**Stored items**

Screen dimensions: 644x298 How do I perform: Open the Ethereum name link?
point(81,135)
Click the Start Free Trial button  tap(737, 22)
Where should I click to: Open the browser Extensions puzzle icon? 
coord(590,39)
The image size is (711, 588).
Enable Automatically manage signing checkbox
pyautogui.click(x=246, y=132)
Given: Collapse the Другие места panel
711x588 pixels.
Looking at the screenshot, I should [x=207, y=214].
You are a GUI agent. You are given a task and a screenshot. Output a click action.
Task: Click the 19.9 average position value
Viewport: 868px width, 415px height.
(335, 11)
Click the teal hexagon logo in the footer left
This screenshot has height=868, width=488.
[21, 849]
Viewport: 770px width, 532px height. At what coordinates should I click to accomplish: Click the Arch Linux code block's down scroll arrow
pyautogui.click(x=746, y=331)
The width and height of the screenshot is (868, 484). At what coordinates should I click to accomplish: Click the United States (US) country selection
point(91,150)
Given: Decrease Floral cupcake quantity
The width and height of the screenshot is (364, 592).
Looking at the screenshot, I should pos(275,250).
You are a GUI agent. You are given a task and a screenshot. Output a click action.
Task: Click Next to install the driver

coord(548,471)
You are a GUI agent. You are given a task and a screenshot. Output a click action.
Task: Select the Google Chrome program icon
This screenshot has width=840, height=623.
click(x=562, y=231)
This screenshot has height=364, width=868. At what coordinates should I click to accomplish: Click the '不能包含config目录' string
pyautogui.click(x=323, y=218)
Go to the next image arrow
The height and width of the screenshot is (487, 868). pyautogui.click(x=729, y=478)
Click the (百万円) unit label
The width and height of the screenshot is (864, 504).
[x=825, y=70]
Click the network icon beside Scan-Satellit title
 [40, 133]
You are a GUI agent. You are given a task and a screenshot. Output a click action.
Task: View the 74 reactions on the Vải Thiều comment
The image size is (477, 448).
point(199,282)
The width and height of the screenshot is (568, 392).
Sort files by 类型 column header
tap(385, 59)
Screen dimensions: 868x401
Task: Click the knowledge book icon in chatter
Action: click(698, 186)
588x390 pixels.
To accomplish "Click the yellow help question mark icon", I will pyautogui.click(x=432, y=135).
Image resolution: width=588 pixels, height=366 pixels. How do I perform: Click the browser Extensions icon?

**Work item**
Once you have read the records, write every one of them out again exactly.

**Reply**
Screen dimensions: 644x298 How do I perform: Open the Ethereum name link?
point(81,135)
Click the Start Free Trial button  tap(737, 22)
Where should I click to: Open the browser Extensions puzzle icon? 
coord(590,39)
The image size is (711, 588).
Enable Automatically manage signing checkbox
pyautogui.click(x=246, y=132)
Given: Collapse the Другие места panel
711x588 pixels.
Looking at the screenshot, I should [x=207, y=214].
You are a GUI agent. You are given a task and a screenshot. Output a click action.
Task: Click the 19.9 average position value
Viewport: 868px width, 415px height.
(335, 11)
Click the teal hexagon logo in the footer left
This screenshot has height=868, width=488.
[21, 849]
Viewport: 770px width, 532px height. At what coordinates should I click to accomplish: Click the Arch Linux code block's down scroll arrow
pyautogui.click(x=746, y=331)
The width and height of the screenshot is (868, 484). At what coordinates should I click to accomplish: Click the United States (US) country selection
point(91,150)
Given: Decrease Floral cupcake quantity
The width and height of the screenshot is (364, 592).
Looking at the screenshot, I should pos(275,250).
You are a GUI agent. You are given a task and a screenshot. Output a click action.
Task: Click Next to install the driver

coord(548,471)
You are a GUI agent. You are given a task and a screenshot. Output a click action.
Task: Select the Google Chrome program icon
This screenshot has width=840, height=623.
click(x=562, y=231)
This screenshot has height=364, width=868. At what coordinates should I click to accomplish: Click the '不能包含config目录' string
pyautogui.click(x=323, y=218)
Go to the next image arrow
The height and width of the screenshot is (487, 868). pyautogui.click(x=729, y=478)
Click the (百万円) unit label
The width and height of the screenshot is (864, 504).
[x=825, y=70]
Click the network icon beside Scan-Satellit title
 [40, 133]
You are a GUI agent. You are given a task and a screenshot. Output a click action.
Task: View the 74 reactions on the Vải Thiều comment
The image size is (477, 448).
point(199,282)
The width and height of the screenshot is (568, 392).
Sort files by 类型 column header
tap(385, 59)
Screen dimensions: 868x401
Task: Click the knowledge book icon in chatter
Action: click(698, 186)
588x390 pixels.
To accomplish "Click the yellow help question mark icon", I will pyautogui.click(x=432, y=135).
Image resolution: width=588 pixels, height=366 pixels. How do I perform: Click the browser Extensions icon?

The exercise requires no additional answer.